Running the benchmarks
Repos are pinned in repos.json and cloned into ~/.cache/semble-bench:
uv run python -m benchmarks.sync_repos # clone / update
uv run python -m benchmarks.sync_repos --check # verify only
All tools run CPU-only. semble uses minishlab/potion-code-16M; CodeRankEmbed uses nomic-ai/CodeRankEmbed (137M params). The speed benchmark touches one repo per language with a cold-start index and 5 query runs per repo.
semble
uv run python -m benchmarks.run_benchmark
uv run python -m benchmarks.run_benchmark --repo fastapi --repo axios
uv run python -m benchmarks.run_benchmark --language python
Full runs write to benchmarks/results/semble-hybrid-<sha12>.json.
Speed benchmark
uv run python -m benchmarks.speed_benchmark
Writes to benchmarks/results/speed-<sha12>.json.
Ablations
uv run python -m benchmarks.baselines.ablations
uv run python -m benchmarks.baselines.ablations --mode bm25
uv run python -m benchmarks.baselines.ablations --mode semble-semantic
probe
Needs probe on $PATH (npm install -g @buger/probe).
uv run python -m benchmarks.baselines.probe
uv run python -m benchmarks.baselines.probe --repo fastapi --repo axios
grepai
Needs grepai on $PATH and Ollama running with nomic-embed-text pulled:
ollama pull nomic-embed-text
uv run python -m benchmarks.baselines.grepai
uv run python -m benchmarks.baselines.grepai --repo fastapi --repo axios
Large repos take several minutes to index. Use --timeout <seconds> (default 120) for repos with many files:
uv run python -m benchmarks.baselines.grepai --timeout 1800 --output results.json
The --output flag enables resume mode: already-completed repos are skipped on restart.
ripgrep
Needs rg on $PATH (brew install ripgrep / apt install ripgrep).

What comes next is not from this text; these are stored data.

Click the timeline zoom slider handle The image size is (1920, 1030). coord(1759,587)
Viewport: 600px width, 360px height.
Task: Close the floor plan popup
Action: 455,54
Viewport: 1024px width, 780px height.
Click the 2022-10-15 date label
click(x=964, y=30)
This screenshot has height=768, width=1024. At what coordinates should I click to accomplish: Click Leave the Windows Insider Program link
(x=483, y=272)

uv run python -m benchmarks.baselines.ripgrep
uv run python -m benchmarks.baselines.ripgrep --no-fixed-strings
ColGREP
Needs the colgrep binary on $PATH.
uv run python -m benchmarks.baselines.colgrep
uv run python -m benchmarks.baselines.colgrep --repo fastapi --repo axios
Runs with --code-only everywhere except bash repos (bash-it, bats-core, nvm), which use --no-code-only because ColGREP's code filter excludes .sh/.bash files.
CodeRankEmbed
Requires the benchmark extra (uv sync --extra benchmark).

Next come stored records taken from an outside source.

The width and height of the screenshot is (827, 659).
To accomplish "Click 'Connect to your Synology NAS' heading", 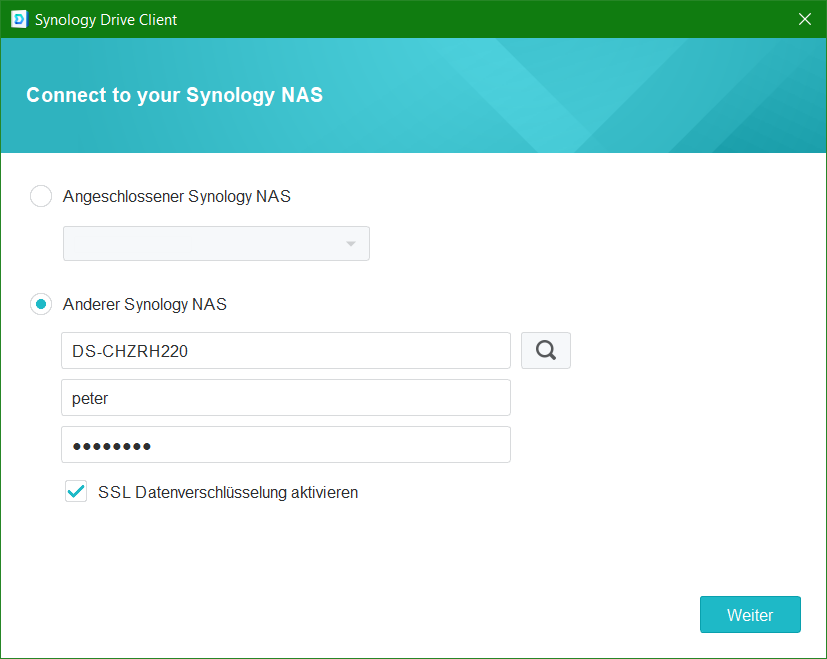I will coord(174,95).
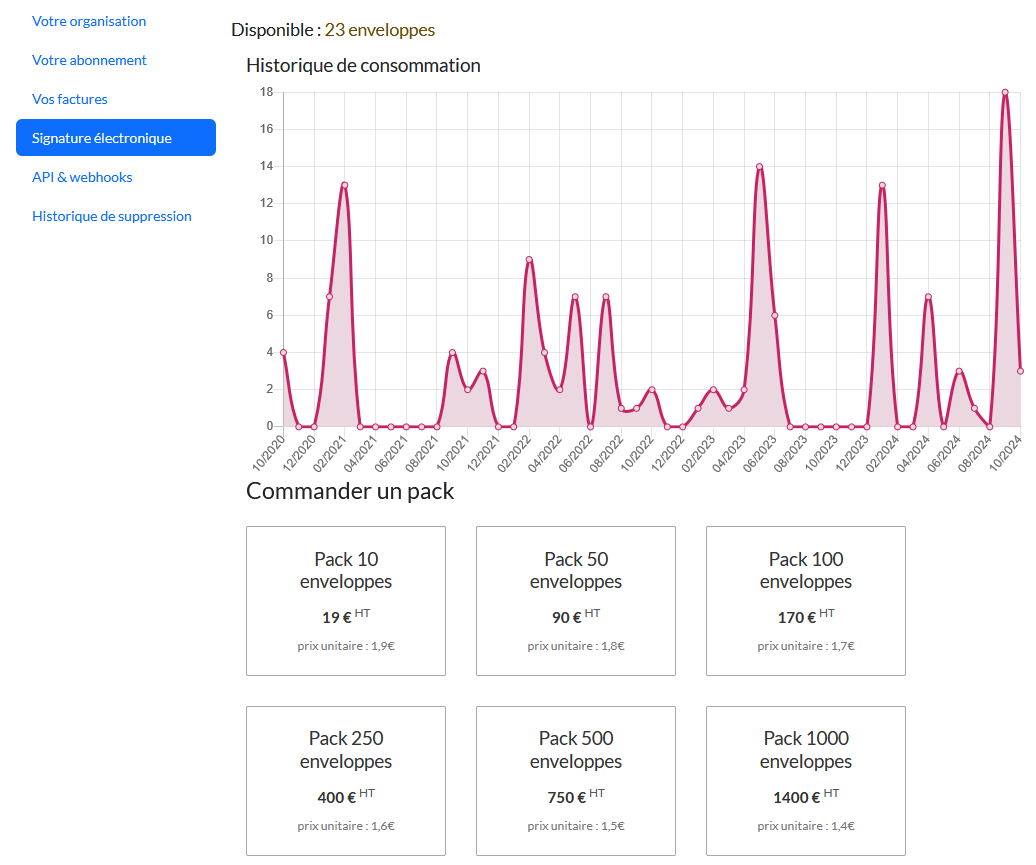1036x865 pixels.
Task: Click the 14-value data point near 06/2023
Action: pyautogui.click(x=759, y=167)
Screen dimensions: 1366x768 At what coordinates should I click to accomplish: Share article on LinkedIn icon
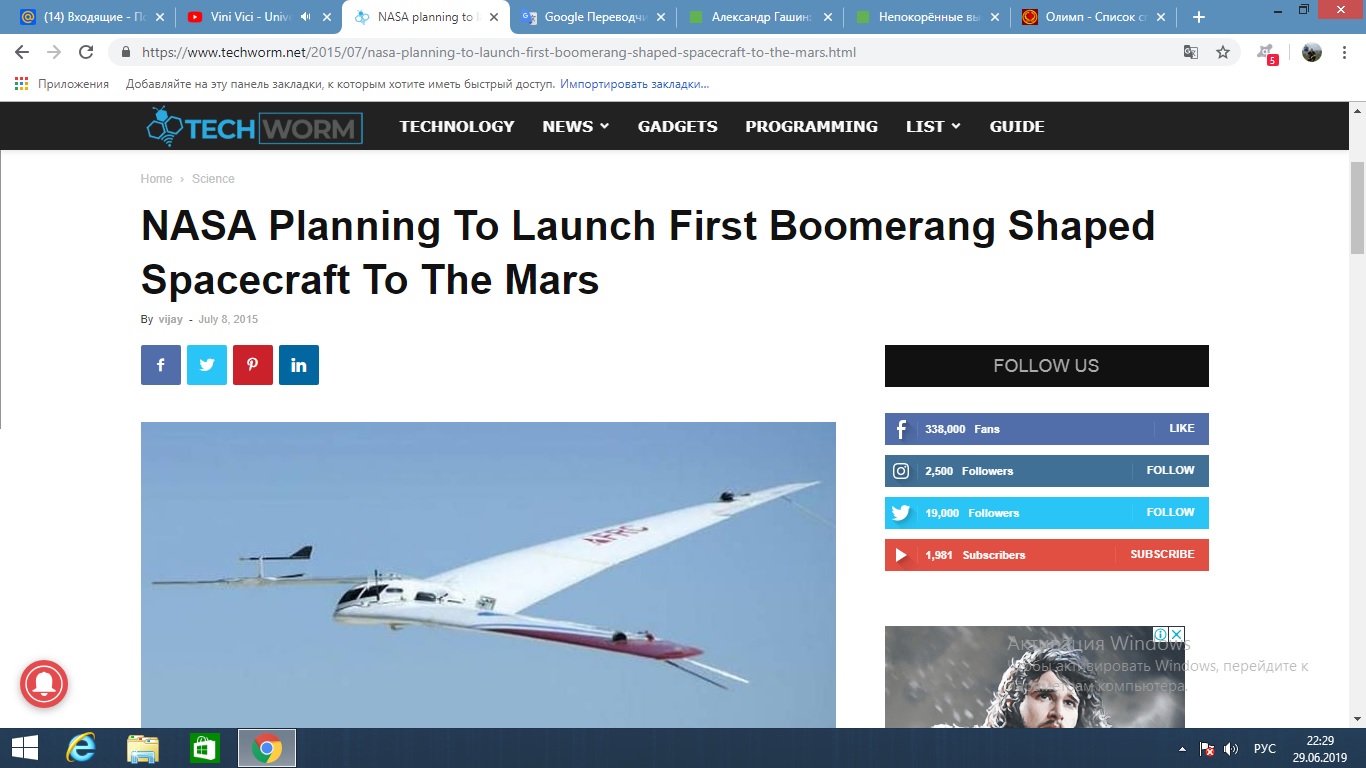299,365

uv run python -m benchmarks.baselines.coderankembed
uv run python -m benchmarks.baselines.coderankembed --mode semantic
Context-efficiency benchmark
Requires the benchmark extra (uv sync --extra benchmark) and rg on $PATH.
# Recall vs. token-budget across all queries; plots automatically.

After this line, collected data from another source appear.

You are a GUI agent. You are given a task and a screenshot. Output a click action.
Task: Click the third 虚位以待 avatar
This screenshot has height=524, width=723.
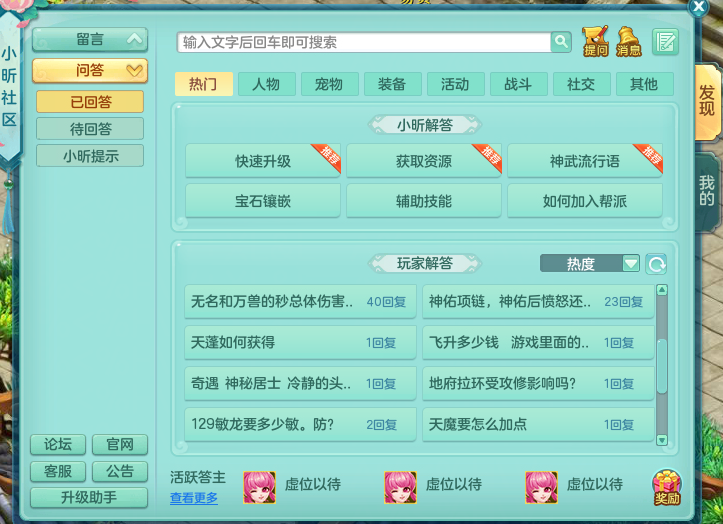point(541,486)
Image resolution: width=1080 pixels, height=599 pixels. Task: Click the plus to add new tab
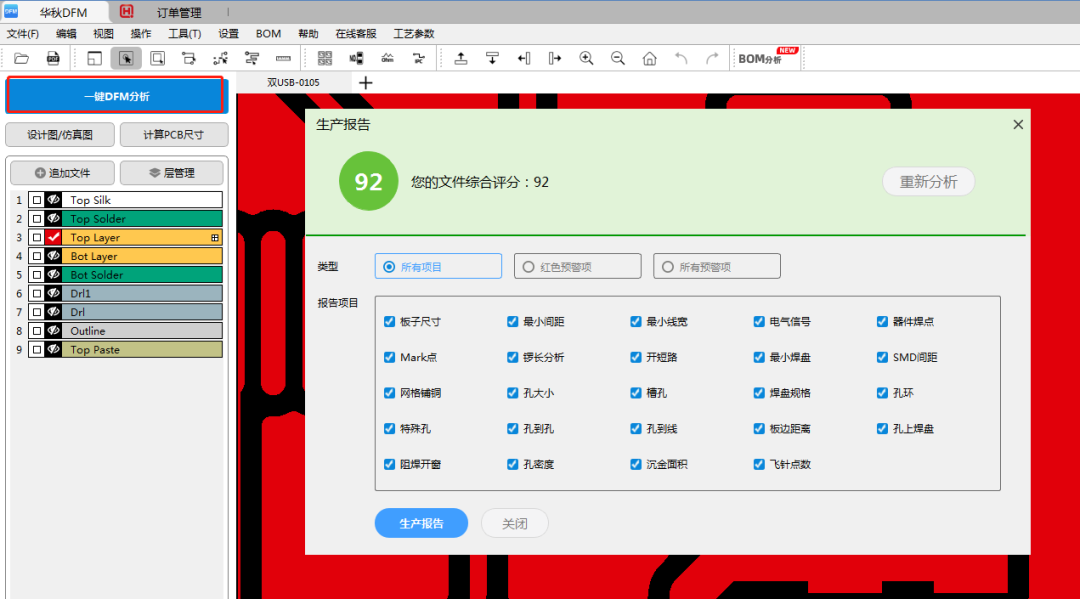[x=365, y=83]
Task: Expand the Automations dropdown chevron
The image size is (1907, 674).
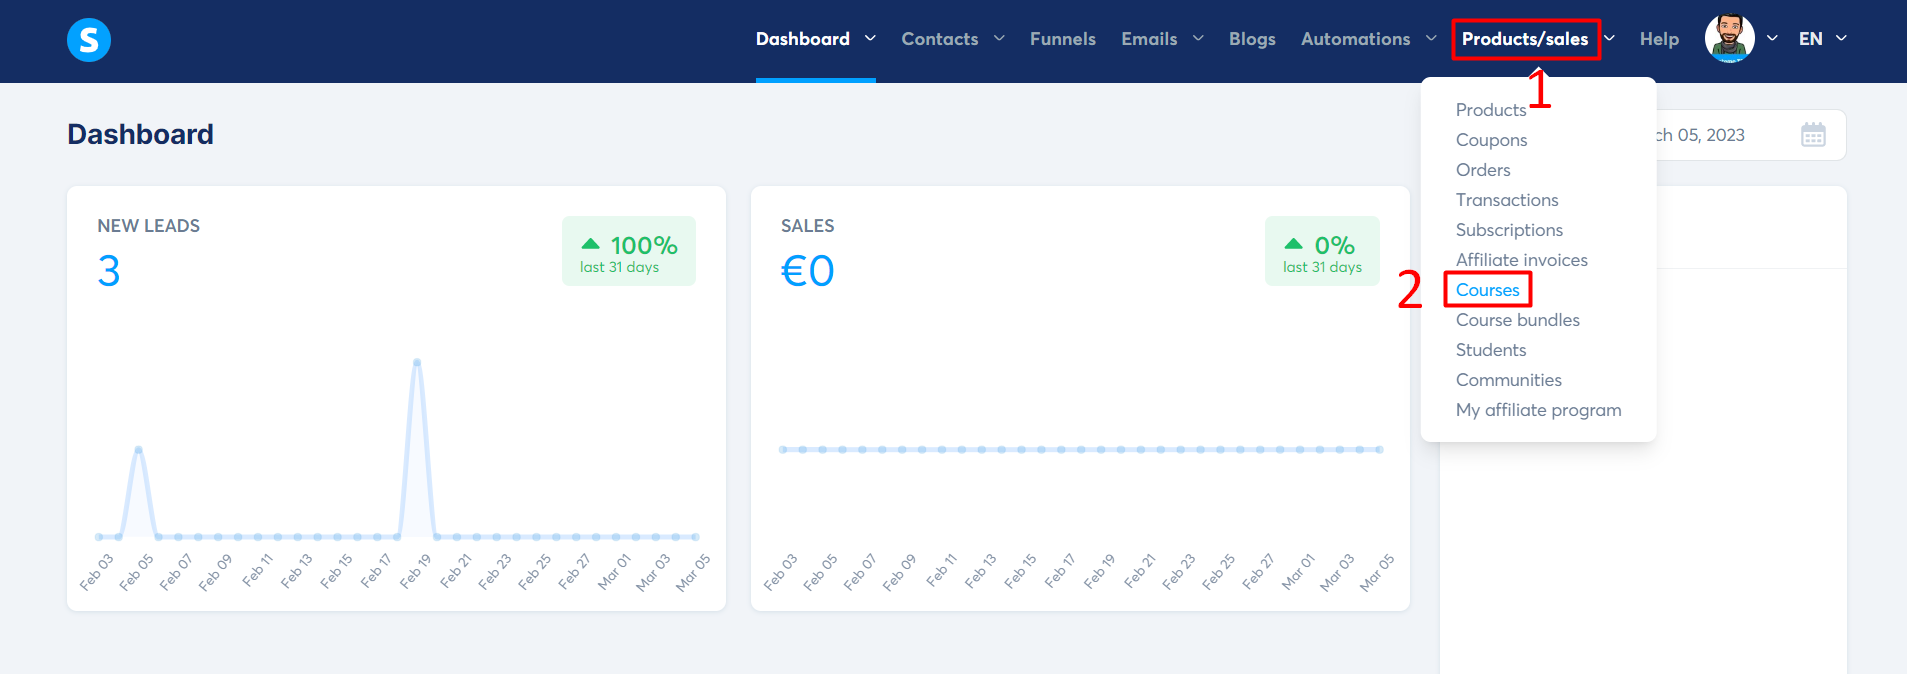Action: click(1431, 38)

uv run python -m benchmarks.token_efficiency recall
uv run python -m benchmarks.token_efficiency recall --repo fastapi
# Regenerate the plot from a saved recall payload.
uv run python -m benchmarks.token_efficiency plot
Writes benchmarks/results/token-efficiency-<sha12>.json and assets/images/token_efficiency.png.
Plots
uv run python -m benchmarks.plot
Writes speed_vs_ndcg_cold.png and speed_vs_ndcg_warm.png to assets/images/.